Our fears that such populations are mobile, difficult to recruit, and follow in longitudinal studies were unfounded, as we managed to achieve an annual follow-up >80%. Many people were often only away for short periods for fishing or trading, as they considered the community their residence. Sustaining people's interest in interventions and/or research can, as we have found, be achieved by adapting working hours for research teams (including staying overnight at the sites) and promoting community engagement through meetings and innovative activities like sports events (football and boat races). These activities have proved effective in reaching many who might otherwise be considered beyond reach.
Although there are some exceptions,18 many fishing sites on Lake Victoria, particularly on islands, have long been neglected in the provision of basic health services and HIV care and education. Although the water acts as a barrier to some service providers who face challenges in finding safe transportation, service provision is beginning to improve. However, tackling the many public health issues in these communities requires concerted effort. Prevention strategies need to take into account the social contact of individual sexual decision making in these communities; solely focusing on individual-level HIV prevention will fail to address the many influences on behavior in these sites.
UNAIDS in their strategy document “Getting to Zero” observed the following: Young women and men in fishing communities on the shores of Lake Victoria, where we know HIV incidence is high, are among these most vulnerable and neglected groups. Given that the number of people involved in fishing-related activities in Uganda is estimated to be in excess of 1 million,19 many people are at risk of HIV infection. There is, therefore, an urgent need to target HIV-prevention efforts of what we know works, as well as increase HIV awareness and scale up health facilities.
The HIV response gives us an opportunity to strengthen the social fabric, improve social justice and reinforce the systems that deliver critical services for the most vulnerable members of our communities. We must achieve a balance between intensifying work in the hardest-hit countries and identifying other settings, such as cities, where the impact of HIV is affecting specific communities—particularly men who have sex with men, sex workers and their clients and people who use drugs.' (2010: 10)

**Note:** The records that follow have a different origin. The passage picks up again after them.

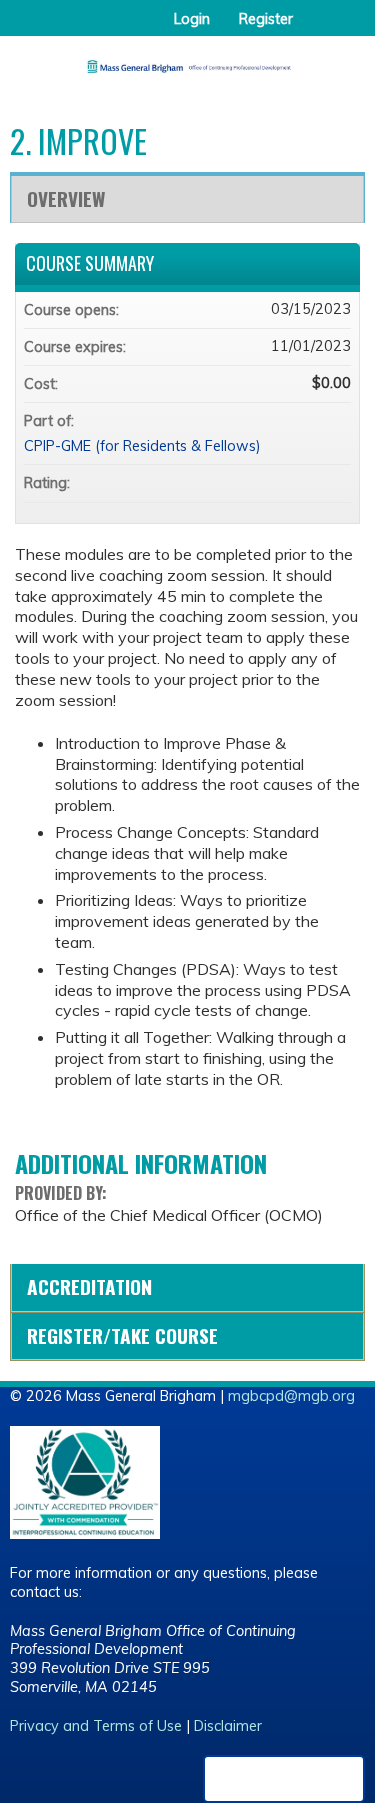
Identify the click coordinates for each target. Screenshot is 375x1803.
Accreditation (89, 1286)
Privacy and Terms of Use (96, 1726)
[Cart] (316, 29)
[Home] (187, 59)
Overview (66, 198)
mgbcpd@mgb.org (291, 1396)
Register (266, 19)
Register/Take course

Addressing the high levels of HIV and other STI must be a priority for not only service providers but also for research. More targeted health education needs to be implemented and evaluated; circumcision could reduce transmission to men, and access to an effective microbicide could transform the lives of women. Access to treatment as prevention and an effective vaccine could potentially make a difference for everyone.20 We need to conduct research to evaluate new approaches, including large-scale efficacy trials, which, from our study findings of high incidence and good retention, seem feasible to conduct in these communities.